Stored data

....................

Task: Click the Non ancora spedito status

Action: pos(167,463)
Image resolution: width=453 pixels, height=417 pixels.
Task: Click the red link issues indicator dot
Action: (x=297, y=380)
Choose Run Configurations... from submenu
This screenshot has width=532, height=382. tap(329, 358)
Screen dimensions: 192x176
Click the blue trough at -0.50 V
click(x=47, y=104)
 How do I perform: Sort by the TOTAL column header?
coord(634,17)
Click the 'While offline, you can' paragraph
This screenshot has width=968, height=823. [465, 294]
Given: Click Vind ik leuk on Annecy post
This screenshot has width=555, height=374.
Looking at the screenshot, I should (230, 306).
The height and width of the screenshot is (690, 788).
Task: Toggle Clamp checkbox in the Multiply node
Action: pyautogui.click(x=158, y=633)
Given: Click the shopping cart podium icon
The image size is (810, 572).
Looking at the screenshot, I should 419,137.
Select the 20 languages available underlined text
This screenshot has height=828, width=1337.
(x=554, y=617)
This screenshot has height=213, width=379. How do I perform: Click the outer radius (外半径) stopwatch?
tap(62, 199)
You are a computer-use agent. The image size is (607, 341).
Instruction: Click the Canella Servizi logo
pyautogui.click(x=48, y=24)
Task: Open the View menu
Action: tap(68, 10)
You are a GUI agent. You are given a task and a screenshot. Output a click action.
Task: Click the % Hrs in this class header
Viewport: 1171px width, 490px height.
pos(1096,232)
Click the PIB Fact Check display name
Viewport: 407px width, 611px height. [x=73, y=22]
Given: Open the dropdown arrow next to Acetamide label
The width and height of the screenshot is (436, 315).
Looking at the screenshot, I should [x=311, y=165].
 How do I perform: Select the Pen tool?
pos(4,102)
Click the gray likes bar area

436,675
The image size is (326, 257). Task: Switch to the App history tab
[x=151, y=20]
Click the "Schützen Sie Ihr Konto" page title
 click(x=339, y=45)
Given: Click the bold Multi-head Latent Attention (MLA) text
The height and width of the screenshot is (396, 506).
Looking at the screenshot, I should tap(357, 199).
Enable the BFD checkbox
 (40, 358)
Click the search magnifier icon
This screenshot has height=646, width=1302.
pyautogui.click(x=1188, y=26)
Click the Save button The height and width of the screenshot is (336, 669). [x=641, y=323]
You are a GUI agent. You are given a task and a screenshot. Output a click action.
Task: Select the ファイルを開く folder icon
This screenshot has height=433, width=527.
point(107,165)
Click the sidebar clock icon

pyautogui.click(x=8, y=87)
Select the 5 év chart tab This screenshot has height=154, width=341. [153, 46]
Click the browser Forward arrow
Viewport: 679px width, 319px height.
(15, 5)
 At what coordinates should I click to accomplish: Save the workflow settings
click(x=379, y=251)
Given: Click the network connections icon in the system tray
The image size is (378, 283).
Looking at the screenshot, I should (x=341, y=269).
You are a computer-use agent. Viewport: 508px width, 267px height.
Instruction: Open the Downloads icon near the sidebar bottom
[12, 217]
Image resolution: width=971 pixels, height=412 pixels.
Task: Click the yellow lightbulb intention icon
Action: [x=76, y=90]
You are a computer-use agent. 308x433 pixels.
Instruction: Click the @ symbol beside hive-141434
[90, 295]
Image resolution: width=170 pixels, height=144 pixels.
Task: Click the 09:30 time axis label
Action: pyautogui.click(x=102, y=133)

....................

The task:
Each record above is to be restated word for word.

Exercise response:
Task: Click the Non ancora spedito status

Action: pos(167,463)
Image resolution: width=453 pixels, height=417 pixels.
Task: Click the red link issues indicator dot
Action: (x=297, y=380)
Choose Run Configurations... from submenu
This screenshot has width=532, height=382. tap(329, 358)
Screen dimensions: 192x176
Click the blue trough at -0.50 V
click(x=47, y=104)
 How do I perform: Sort by the TOTAL column header?
coord(634,17)
Click the 'While offline, you can' paragraph
This screenshot has width=968, height=823. [465, 294]
Given: Click Vind ik leuk on Annecy post
This screenshot has width=555, height=374.
Looking at the screenshot, I should (230, 306).
The height and width of the screenshot is (690, 788).
Task: Toggle Clamp checkbox in the Multiply node
Action: pyautogui.click(x=158, y=633)
Given: Click the shopping cart podium icon
The image size is (810, 572).
Looking at the screenshot, I should 419,137.
Select the 20 languages available underlined text
This screenshot has height=828, width=1337.
(x=554, y=617)
This screenshot has height=213, width=379. How do I perform: Click the outer radius (外半径) stopwatch?
tap(62, 199)
You are a computer-use agent. The image size is (607, 341).
Instruction: Click the Canella Servizi logo
pyautogui.click(x=48, y=24)
Task: Open the View menu
Action: tap(68, 10)
You are a GUI agent. You are given a task and a screenshot. Output a click action.
Task: Click the % Hrs in this class header
Viewport: 1171px width, 490px height.
pos(1096,232)
Click the PIB Fact Check display name
Viewport: 407px width, 611px height. [x=73, y=22]
Given: Open the dropdown arrow next to Acetamide label
The width and height of the screenshot is (436, 315).
Looking at the screenshot, I should [x=311, y=165].
 How do I perform: Select the Pen tool?
pos(4,102)
Click the gray likes bar area

436,675
The image size is (326, 257). Task: Switch to the App history tab
[x=151, y=20]
Click the "Schützen Sie Ihr Konto" page title
 click(x=339, y=45)
Given: Click the bold Multi-head Latent Attention (MLA) text
The height and width of the screenshot is (396, 506).
Looking at the screenshot, I should tap(357, 199).
Enable the BFD checkbox
 (40, 358)
Click the search magnifier icon
This screenshot has height=646, width=1302.
pyautogui.click(x=1188, y=26)
Click the Save button The height and width of the screenshot is (336, 669). [x=641, y=323]
You are a GUI agent. You are given a task and a screenshot. Output a click action.
Task: Select the ファイルを開く folder icon
This screenshot has height=433, width=527.
point(107,165)
Click the sidebar clock icon

pyautogui.click(x=8, y=87)
Select the 5 év chart tab This screenshot has height=154, width=341. [153, 46]
Click the browser Forward arrow
Viewport: 679px width, 319px height.
(15, 5)
 At what coordinates should I click to accomplish: Save the workflow settings
click(x=379, y=251)
Given: Click the network connections icon in the system tray
The image size is (378, 283).
Looking at the screenshot, I should (x=341, y=269).
You are a computer-use agent. Viewport: 508px width, 267px height.
Instruction: Open the Downloads icon near the sidebar bottom
[12, 217]
Image resolution: width=971 pixels, height=412 pixels.
Task: Click the yellow lightbulb intention icon
Action: [x=76, y=90]
You are a computer-use agent. 308x433 pixels.
Instruction: Click the @ symbol beside hive-141434
[90, 295]
Image resolution: width=170 pixels, height=144 pixels.
Task: Click the 09:30 time axis label
Action: pyautogui.click(x=102, y=133)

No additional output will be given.